Lift out each line of the data that holds "agent".
START SOURCE RECORDS
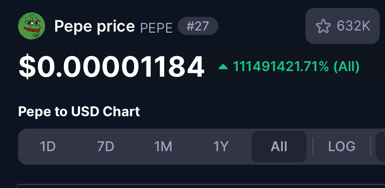Click the top edge of chart area
Viewport: 385px width, 188px height.
[x=201, y=185]
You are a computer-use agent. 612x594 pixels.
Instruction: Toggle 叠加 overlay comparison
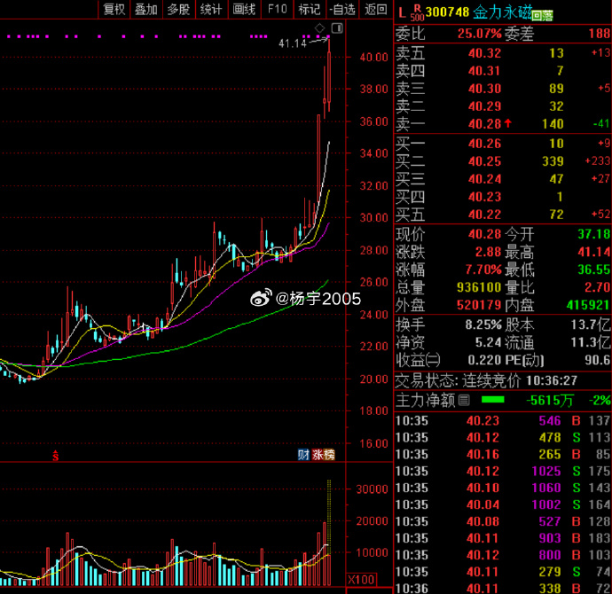(x=145, y=10)
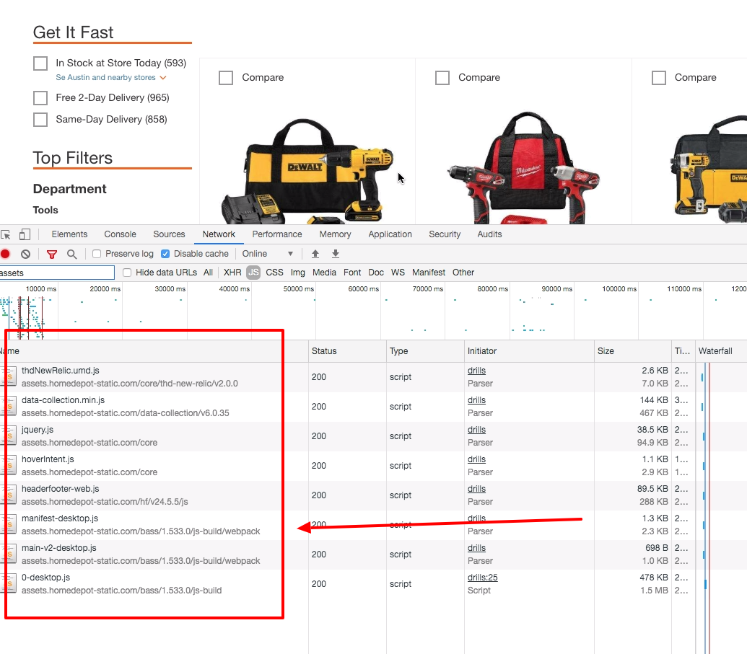Click the export HAR download arrow icon
The image size is (747, 654).
336,254
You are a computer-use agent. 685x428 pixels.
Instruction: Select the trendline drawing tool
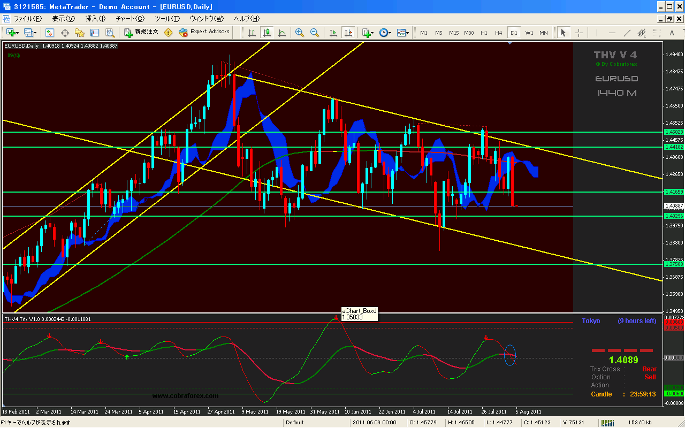point(627,33)
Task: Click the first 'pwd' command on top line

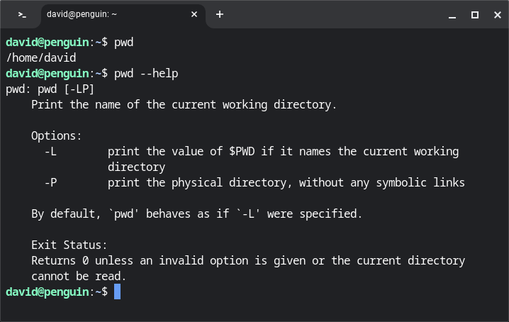Action: click(x=123, y=42)
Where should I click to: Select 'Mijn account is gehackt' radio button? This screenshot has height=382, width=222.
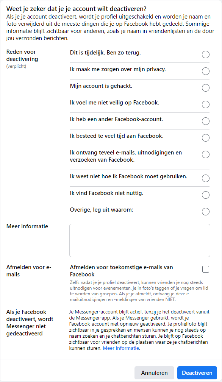206,88
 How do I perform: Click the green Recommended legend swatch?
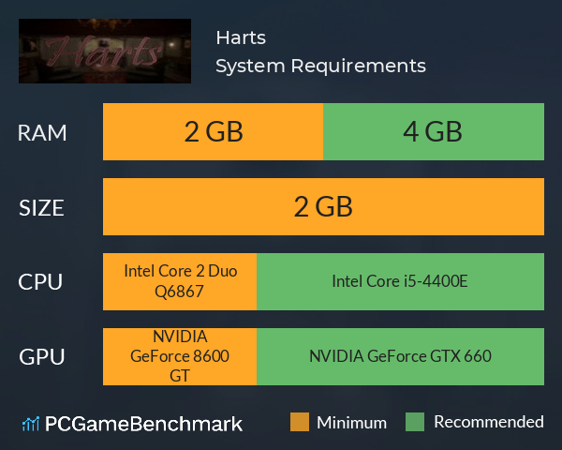click(415, 422)
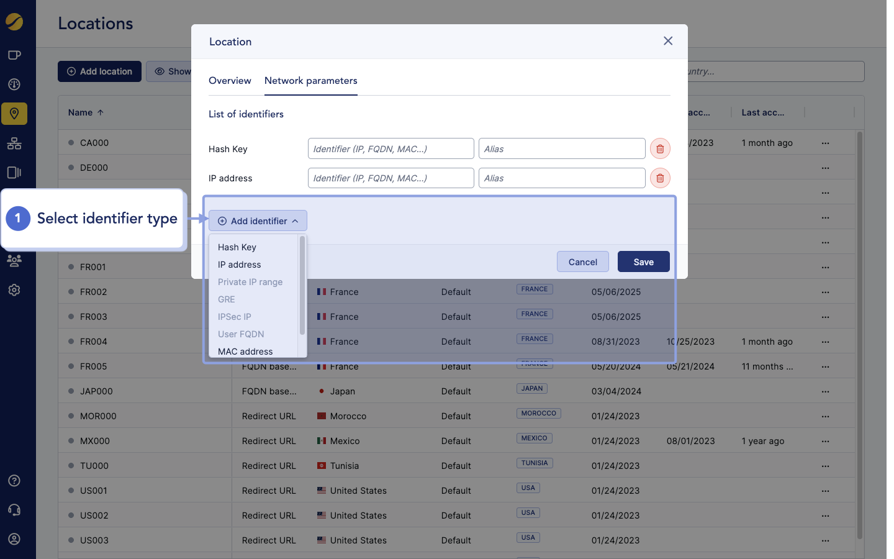Collapse the Add identifier dropdown
The image size is (894, 559).
pos(258,220)
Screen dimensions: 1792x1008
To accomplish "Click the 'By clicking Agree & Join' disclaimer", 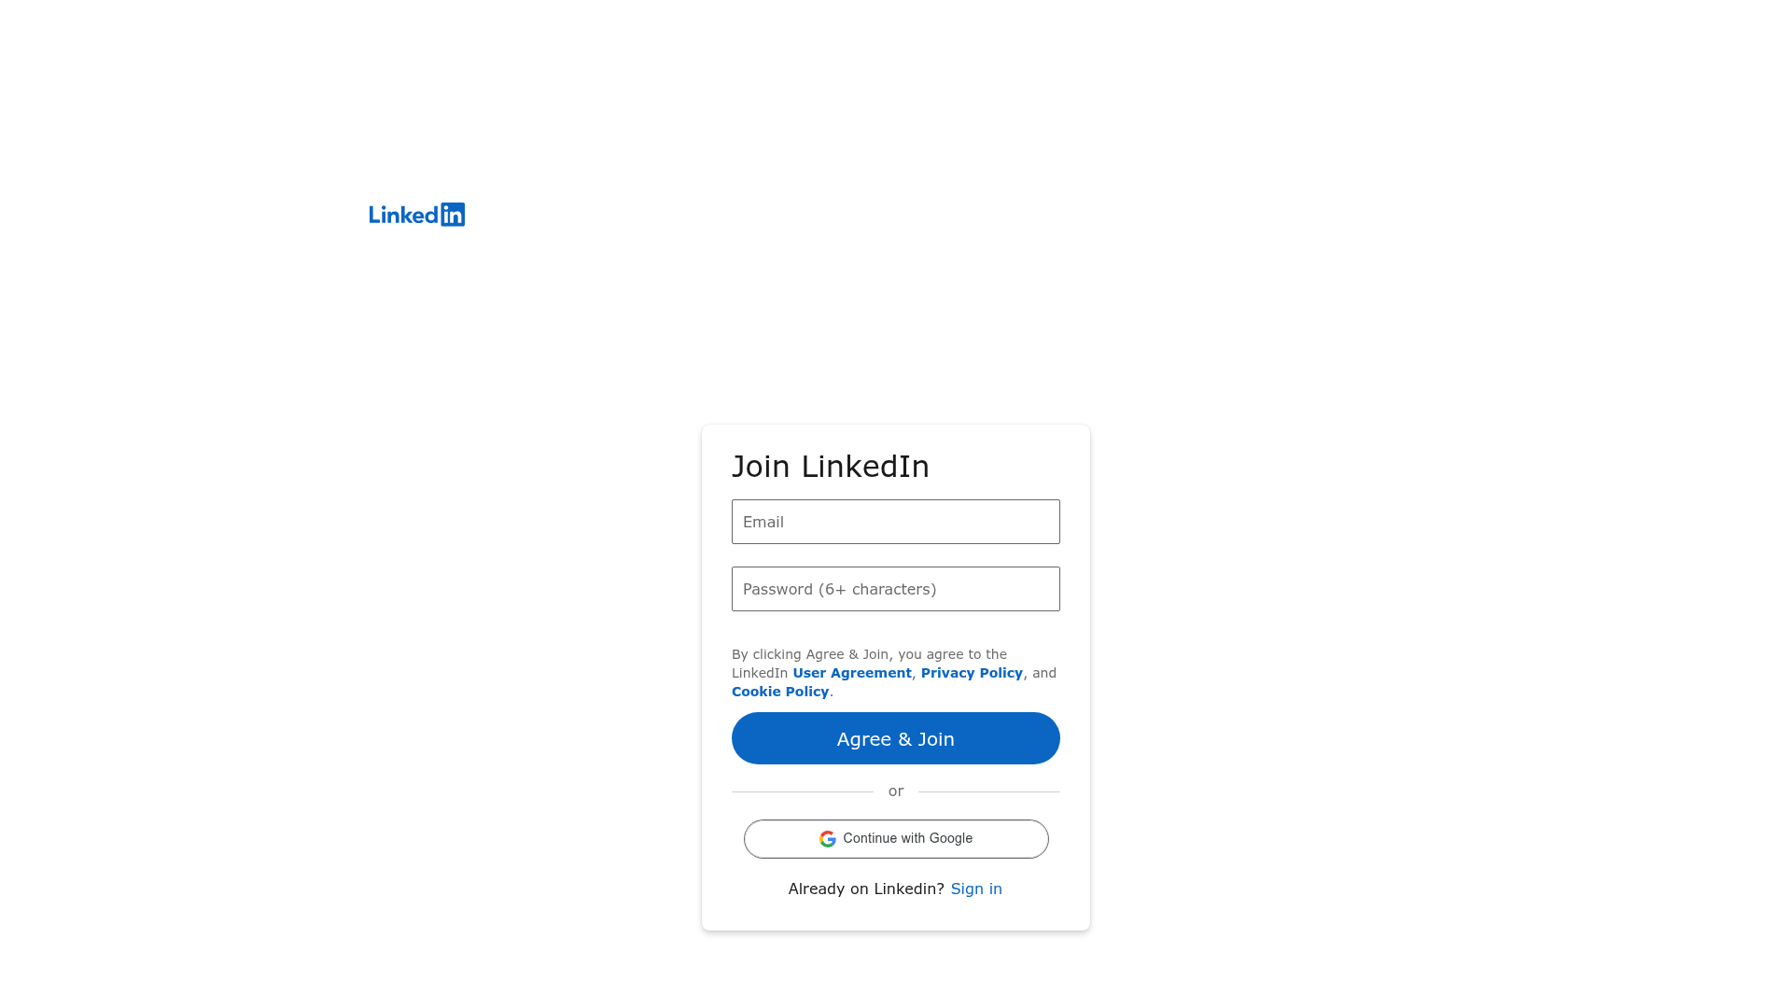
END SOURCE RECORDS
YOUR RESPONSE:
You are a computer-use agent. 612x594 pixels.
You are a computer-use agent. 685x428 pixels.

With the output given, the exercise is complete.